_EXCERPTED RECORDS_.
+-------+
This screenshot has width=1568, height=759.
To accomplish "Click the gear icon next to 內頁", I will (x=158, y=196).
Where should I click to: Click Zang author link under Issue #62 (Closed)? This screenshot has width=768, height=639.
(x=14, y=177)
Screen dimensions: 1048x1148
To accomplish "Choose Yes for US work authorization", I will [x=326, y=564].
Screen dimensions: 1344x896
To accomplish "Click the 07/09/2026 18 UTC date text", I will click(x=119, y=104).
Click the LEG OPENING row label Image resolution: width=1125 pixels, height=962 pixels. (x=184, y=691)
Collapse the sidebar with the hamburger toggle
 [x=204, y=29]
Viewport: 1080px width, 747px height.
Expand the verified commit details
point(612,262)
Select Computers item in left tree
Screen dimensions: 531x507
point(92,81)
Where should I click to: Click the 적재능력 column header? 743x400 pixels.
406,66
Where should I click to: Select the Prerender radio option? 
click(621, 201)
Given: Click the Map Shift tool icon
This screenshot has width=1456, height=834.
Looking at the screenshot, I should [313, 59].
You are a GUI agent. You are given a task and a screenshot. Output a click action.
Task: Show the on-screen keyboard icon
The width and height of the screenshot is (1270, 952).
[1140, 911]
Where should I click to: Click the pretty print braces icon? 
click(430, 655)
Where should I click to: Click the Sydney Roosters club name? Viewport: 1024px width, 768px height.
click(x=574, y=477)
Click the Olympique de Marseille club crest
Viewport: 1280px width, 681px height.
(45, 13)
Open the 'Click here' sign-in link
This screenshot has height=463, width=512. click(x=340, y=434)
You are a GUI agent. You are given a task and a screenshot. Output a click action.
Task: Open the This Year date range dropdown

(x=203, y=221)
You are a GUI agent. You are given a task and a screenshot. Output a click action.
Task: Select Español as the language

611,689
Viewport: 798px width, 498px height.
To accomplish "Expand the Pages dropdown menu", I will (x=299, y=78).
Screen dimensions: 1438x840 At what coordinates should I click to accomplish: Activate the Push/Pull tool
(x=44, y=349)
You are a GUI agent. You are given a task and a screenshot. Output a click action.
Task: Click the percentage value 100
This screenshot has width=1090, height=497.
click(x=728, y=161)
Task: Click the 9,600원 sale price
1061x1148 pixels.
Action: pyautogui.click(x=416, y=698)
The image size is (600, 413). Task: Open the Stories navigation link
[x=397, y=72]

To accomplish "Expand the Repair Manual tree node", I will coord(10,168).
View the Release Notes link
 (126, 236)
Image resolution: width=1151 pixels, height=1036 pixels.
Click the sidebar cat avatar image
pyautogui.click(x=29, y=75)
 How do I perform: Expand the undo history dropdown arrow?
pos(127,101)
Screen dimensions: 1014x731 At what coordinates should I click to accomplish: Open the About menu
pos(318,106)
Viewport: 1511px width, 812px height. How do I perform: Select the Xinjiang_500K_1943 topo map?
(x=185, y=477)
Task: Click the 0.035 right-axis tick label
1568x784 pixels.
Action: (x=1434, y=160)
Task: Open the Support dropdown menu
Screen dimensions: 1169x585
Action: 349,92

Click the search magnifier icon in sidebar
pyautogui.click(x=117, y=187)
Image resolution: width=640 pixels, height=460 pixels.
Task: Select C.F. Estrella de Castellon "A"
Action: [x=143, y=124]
+-------+
_WHAT THE TASK ASKS_.
Retype all of the data above line for line, with nothing added, dropped, or changed.

_SOLUTION TO THIS TASK_.
This screenshot has width=1568, height=759.
To accomplish "Click the gear icon next to 內頁", I will (x=158, y=196).
Where should I click to: Click Zang author link under Issue #62 (Closed)? This screenshot has width=768, height=639.
(x=14, y=177)
Screen dimensions: 1048x1148
To accomplish "Choose Yes for US work authorization", I will [x=326, y=564].
Screen dimensions: 1344x896
To accomplish "Click the 07/09/2026 18 UTC date text", I will click(x=119, y=104).
Click the LEG OPENING row label Image resolution: width=1125 pixels, height=962 pixels. (x=184, y=691)
Collapse the sidebar with the hamburger toggle
 [x=204, y=29]
Viewport: 1080px width, 747px height.
Expand the verified commit details
point(612,262)
Select Computers item in left tree
Screen dimensions: 531x507
point(92,81)
Where should I click to: Click the 적재능력 column header? 743x400 pixels.
406,66
Where should I click to: Select the Prerender radio option? 
click(621, 201)
Given: Click the Map Shift tool icon
This screenshot has width=1456, height=834.
Looking at the screenshot, I should [313, 59].
You are a GUI agent. You are given a task and a screenshot. Output a click action.
Task: Show the on-screen keyboard icon
The width and height of the screenshot is (1270, 952).
[1140, 911]
Where should I click to: Click the pretty print braces icon? 
click(430, 655)
Where should I click to: Click the Sydney Roosters club name? Viewport: 1024px width, 768px height.
click(x=574, y=477)
Click the Olympique de Marseille club crest
Viewport: 1280px width, 681px height.
(45, 13)
Open the 'Click here' sign-in link
This screenshot has height=463, width=512. click(x=340, y=434)
You are a GUI agent. You are given a task and a screenshot. Output a click action.
Task: Open the This Year date range dropdown

(x=203, y=221)
You are a GUI agent. You are given a task and a screenshot. Output a click action.
Task: Select Español as the language

611,689
Viewport: 798px width, 498px height.
To accomplish "Expand the Pages dropdown menu", I will (x=299, y=78).
Screen dimensions: 1438x840 At what coordinates should I click to accomplish: Activate the Push/Pull tool
(x=44, y=349)
You are a GUI agent. You are given a task and a screenshot. Output a click action.
Task: Click the percentage value 100
This screenshot has width=1090, height=497.
click(x=728, y=161)
Task: Click the 9,600원 sale price
1061x1148 pixels.
Action: pyautogui.click(x=416, y=698)
The image size is (600, 413). Task: Open the Stories navigation link
[x=397, y=72]

To accomplish "Expand the Repair Manual tree node", I will coord(10,168).
View the Release Notes link
 (126, 236)
Image resolution: width=1151 pixels, height=1036 pixels.
Click the sidebar cat avatar image
pyautogui.click(x=29, y=75)
 How do I perform: Expand the undo history dropdown arrow?
pos(127,101)
Screen dimensions: 1014x731 At what coordinates should I click to accomplish: Open the About menu
pos(318,106)
Viewport: 1511px width, 812px height. How do I perform: Select the Xinjiang_500K_1943 topo map?
(x=185, y=477)
Task: Click the 0.035 right-axis tick label
1568x784 pixels.
Action: (x=1434, y=160)
Task: Open the Support dropdown menu
Screen dimensions: 1169x585
Action: 349,92

Click the search magnifier icon in sidebar
pyautogui.click(x=117, y=187)
Image resolution: width=640 pixels, height=460 pixels.
Task: Select C.F. Estrella de Castellon "A"
Action: [x=143, y=124]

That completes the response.